La construction des trois échangeurs (Est, Ouest et Ouaga 2000) pour environ 62 milliards de F CFA (travaux et entretien compris) sous l’ère de Blaise Compaoré a permis de fluidifier le trafic urbain dans ces quartiers. Celui du Nord qui a lui seul a

coûté la bagatelle de 70 milliards de francs CFA, devrait aussi permettre de mettre fin aux bouchons sur le pont Baskuy et améliorer l’accès aux communes de Tampouy et de Sig-Noghin, au Nord de la capitale burkinabè. Situé à l’intersection des routes nationales N°2 (Ouagadougou-Ouahigouya) et N°22 (Ouagadougou-Kongoussi), de la voie ferrée et à l’interface de deux barrages urbains, l’échangeur, le plus grand des quatre que compte la capitale, totalise 22 kms de voiries, quatorze ouvrages d’art, 12 000 m2 de mur de soutènement en terre armée et un canal de dérivation de 600 mètres (voir encadré). Il a fallu environ 35 mois  à l’entreprise SOGEA SATOM (le lancement des travaux a eu lieu le 4 décembre 2015) pour réaliser les travaux de l’échangeur du Nord. Le financement a quant à lui été assuré par le budget de l’Etat burkinabè, à travers un partenariat public-privé avec le groupe Bank of Africa. Comme nous l’avons déjà noté, la construction de ces échangeurs permet certes de fluidifier la circulation, de réduire le nombre d’accidents et d’embellir la cité ; mais  sachant qu’un échangeur coûte littéralement cher, (136 milliards pour les 4 échangeurs de la

capitale) on peut s’interroger sur l’importance relative de ces projets par rapport aux autres besoins du pays. Combien de kilomètres de routes bitumées dans la capitale pouvait-on par exemple réaliser avec ces 132 milliards ? Quels intérêts y a-t-il à rouler sur le « plus grand échangeur de l’Afrique de l’ouest» qui à coûter 70 milliards de FCFA, pour se retrouver ensuite à quelques mètres plus loin en train de rouler sur une voie cabossée, poussiéreuse et donc impraticable.
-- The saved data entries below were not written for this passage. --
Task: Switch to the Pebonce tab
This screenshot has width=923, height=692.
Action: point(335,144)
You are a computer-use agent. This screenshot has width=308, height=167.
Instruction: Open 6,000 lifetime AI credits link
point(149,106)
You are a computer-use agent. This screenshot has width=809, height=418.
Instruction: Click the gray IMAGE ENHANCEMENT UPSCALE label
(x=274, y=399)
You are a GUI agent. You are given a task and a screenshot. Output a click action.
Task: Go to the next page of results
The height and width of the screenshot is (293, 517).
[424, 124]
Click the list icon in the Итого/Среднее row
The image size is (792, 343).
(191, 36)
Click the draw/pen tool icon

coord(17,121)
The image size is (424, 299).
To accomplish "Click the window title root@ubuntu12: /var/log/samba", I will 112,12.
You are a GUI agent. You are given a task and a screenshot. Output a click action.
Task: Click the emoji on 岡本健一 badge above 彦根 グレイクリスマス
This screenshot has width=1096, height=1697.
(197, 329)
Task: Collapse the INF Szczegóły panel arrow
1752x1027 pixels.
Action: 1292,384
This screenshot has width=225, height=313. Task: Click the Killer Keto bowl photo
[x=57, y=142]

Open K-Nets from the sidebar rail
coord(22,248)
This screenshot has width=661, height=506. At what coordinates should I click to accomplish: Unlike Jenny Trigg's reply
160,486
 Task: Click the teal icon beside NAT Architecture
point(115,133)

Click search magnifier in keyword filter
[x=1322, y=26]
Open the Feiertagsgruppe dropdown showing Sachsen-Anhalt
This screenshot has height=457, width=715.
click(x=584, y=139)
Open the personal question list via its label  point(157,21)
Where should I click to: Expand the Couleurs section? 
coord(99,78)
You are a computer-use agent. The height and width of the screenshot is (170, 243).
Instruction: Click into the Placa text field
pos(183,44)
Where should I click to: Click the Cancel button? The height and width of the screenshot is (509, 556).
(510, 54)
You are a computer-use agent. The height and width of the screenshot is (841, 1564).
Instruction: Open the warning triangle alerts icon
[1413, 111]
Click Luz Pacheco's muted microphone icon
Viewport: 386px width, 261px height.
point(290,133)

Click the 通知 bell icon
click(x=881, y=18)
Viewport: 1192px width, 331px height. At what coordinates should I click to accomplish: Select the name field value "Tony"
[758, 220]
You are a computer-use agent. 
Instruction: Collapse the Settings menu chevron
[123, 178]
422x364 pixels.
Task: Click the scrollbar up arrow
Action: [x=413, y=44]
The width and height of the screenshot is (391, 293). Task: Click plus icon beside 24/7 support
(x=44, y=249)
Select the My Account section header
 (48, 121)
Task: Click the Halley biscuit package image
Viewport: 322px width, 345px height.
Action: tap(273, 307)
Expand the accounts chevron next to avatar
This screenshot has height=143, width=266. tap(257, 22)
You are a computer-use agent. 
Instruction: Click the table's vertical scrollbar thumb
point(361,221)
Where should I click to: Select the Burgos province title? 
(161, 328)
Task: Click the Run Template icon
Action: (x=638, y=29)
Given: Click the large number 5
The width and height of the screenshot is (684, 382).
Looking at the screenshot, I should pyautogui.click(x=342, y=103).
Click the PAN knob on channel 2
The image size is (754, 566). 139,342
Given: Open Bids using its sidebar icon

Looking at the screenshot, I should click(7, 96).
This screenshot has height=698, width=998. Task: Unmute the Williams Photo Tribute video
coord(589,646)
Il faut revoir nos paradigmes du développement.

Encadré :

L’échangeur du nord en chiffres :

10 ponts de 40 à 75 mètres formant 3 échangeurs et 2 passages supérieurs sur voies ferrées ;

4 ponts cadres de 42 mètres sur le canal reliant les deux barrages ;

22 kilomètres de voiries revêtues en béton bitumineux ;

12,5 kilomètres de voies piétonnes en pavés ;

5 passerelles piétonnes de 30 à 45 mètres ;

877 mètres linéaires de dalots ;

10, 5 kilomètres de caniveaux de diverses sections ;

115 mètres de déversoir de type bec de canard sur le barrage N°1 ;

600 mètres de canal d’évacuation de 42 mètres de large ;

625 mètres de digues pour le barrage N°1

635 mètres de digues de protection pour le barrage N°2

 

 

L’échangeur du nord, c’est aussi :

2246 personnes ayant travaillé sur le chantier

6 000 000 heures de travail

1 700 000 m3 de matériaux transportés

5 500 000 kilomètres parcourus par les camions

24 300 tonnes de ciment utilisé

55 000 m3 de béton coulé

7 100 tonnes d’acier utilisé

 

Mesures sociales

300 000 000 FCFA investis dans la réhabilitation et la rénovation d’infrastructures socio-communautaires environnant :

4 centres de santé dont le CMA Paul VI

26 écoles primaires

5 collèges et lycées

Emplois générés

1 200 ouvriers, 110 cadres burkinabè et 40 expatriés

Le mode de fonctionnement de l’échangeur du nord

Partenariat Public-privé innovant, une première expérience dans les infrastructures routières au Burkina. La convention prévoit un remboursement au bout de dix ans dont trois de différé.

Le coût de réalisation est de 70 000 000 000 FCFA.